▸ List of tasks:
**1)** Answer these questions using the passage on feature selection in ML:
(a) Which two things does the passage say feature selection is different from?
(b) What can irrelevant features cause, and how does the passage describe it?
(c) Besides being easier to understand and explain to stakeholders, what do models with fewer features provide?
**2)** Extend the passage on feature selection in ML, picking up under its final heading, "Feature Selection Techniques (Supervised)".

▸ Passage given:
START
Posts Feature Selection in ML
Post
Cancel

Feature Selection in ML

Feature Selection is the process of selecting a subset of relevant features for use in model construction.
It is different from feature extraction or dimensionality reduction.
It mostly acts as a filter, muting out features that aren’t useful in addition to your existing features.

The objective and importance of feature selection

  1. Improved Model Performance
    Selecting only the most relevant features enhances model accuracy and efficiency, improving the prediction performance of the predictors
  2. Minimized Overfitting
    Irrelevant features may cause overfitting, where the model excels on training data but fails on test data. Feature selection can prevent this.
  3. Greater Interpretability
    Models with fewer features are way easier to understand and explain to stakeholders, providing a better understanding of the underlying process that generated the data
  4. Accelerated Training and Prediction
    Reducing the feature set speeds up both the training and prediction proceses, providing faster and more cost-effective predictors

Feature Selection Techniques (Supervised)
END
▸ Collected material:
START
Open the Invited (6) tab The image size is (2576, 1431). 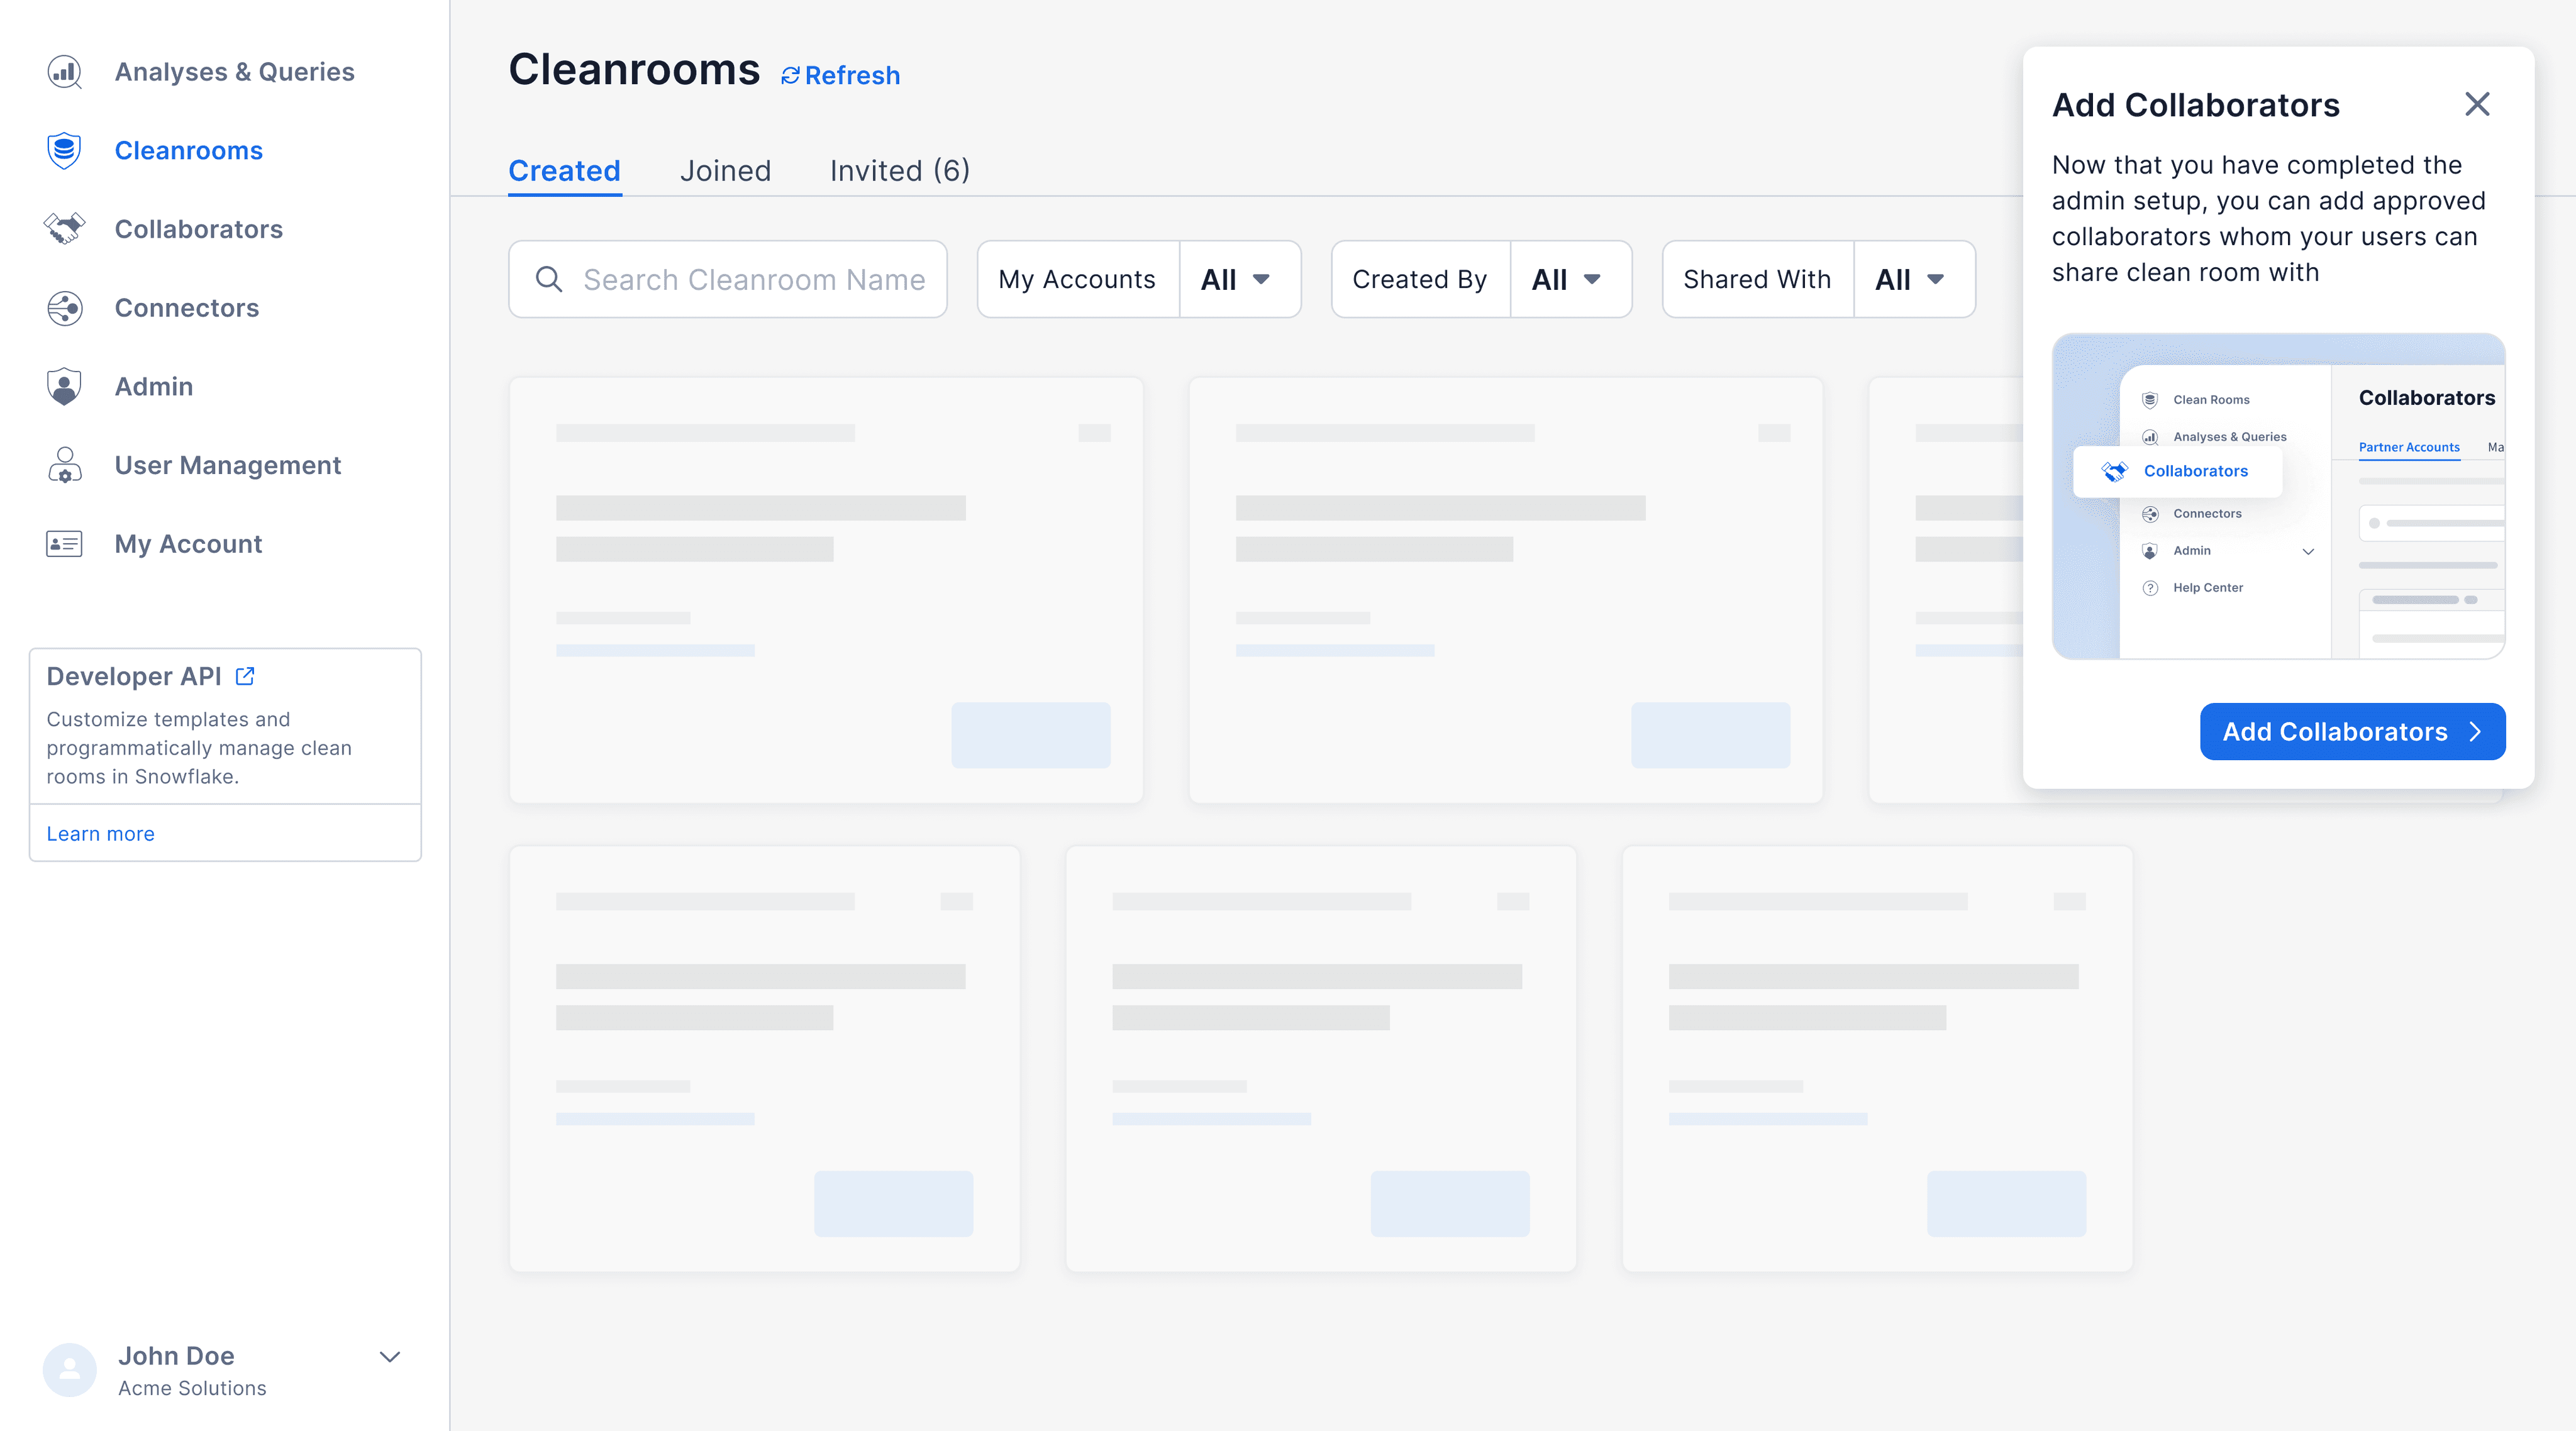click(x=899, y=171)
END
▸ Answers for the tasks:
**1)**
(a) Feature extraction and dimensionality reduction.
(b) Overfitting, where the model excels on training data but fails on test data.
(c) A better understanding of the underlying process that generated the data.

**2)**
1. Filter Methods

statistical method without modelling Target and individual feature img
Filter methods evaluate feature relevance by applying statistical techniques to measure the relationship between each feature and the target variable individually. There are lots of techniques to try filter methods but common techniques here include the chi-square test(categorical), Information gain,Variance thresholding and Correlation coefficients.

This approach ranks feature individually based on their statistical properties rather than their interaction with a specific machine learning model, allowing for algorithm-independent feature selection.

This method is useful for evaluating the non-linear relationship between each feature and the target individually. Since each feature is assessed independently, it may miss complex interactions between multiple features. In particular, one-hot encoded features often provide meaningful information through interactions, but filter methods only assess each feature’s contribution to the target and model individually, without considering the overall model context.
Therefore, while filter methods are helpful as an initial step to remove irrelevant features, if you want to better capture interaction effects between features, model-based methods like Random Forest (RF) or Gradient Boosting (GBM) with feature importance are more beneficial. This is because model-based methods identify features that enhance predictive performance by including feature interactions within the overall model context.

본 방법은 각 피처와 타겟 간의 비선형관계를 개별적으로 평가하는 데 유용함. 각 피처를 개별적으로 평가하기때문에 여러 피처 간의 복잡한 상호작용을 놓칠 수 있음. 특히 원-핫 인코딩된 피처들은 상호작용을 통해 의미 있는 정보를 제공하는 경우가 많지만, 필터방법은 전체 모델 맥락에서 각 피처가 타겟과, 모델에 얼마나 기여하는지를 평가함. 그래서 처음에 타겟을 몇개 제거하는 예비단계로 유용하지만 피처 간의 상호작용 효과를 더 잘 반영하고 싶다면, RF나 GBM 같은 모델을 통한 Feature Importance 방법이 더 유용함. 왜냐하면 model based methods 는 전체 모델 맥락에서 피처 간 상호작용을 포함해 예측 성능을 높이는 피처들을 찾아낼 수 있기 때문.

(1) Variance Thresholding

Purpose

Variance thresholding removes features with low variance, under the assumption that features with little variation are unlikely to carry meaningful information.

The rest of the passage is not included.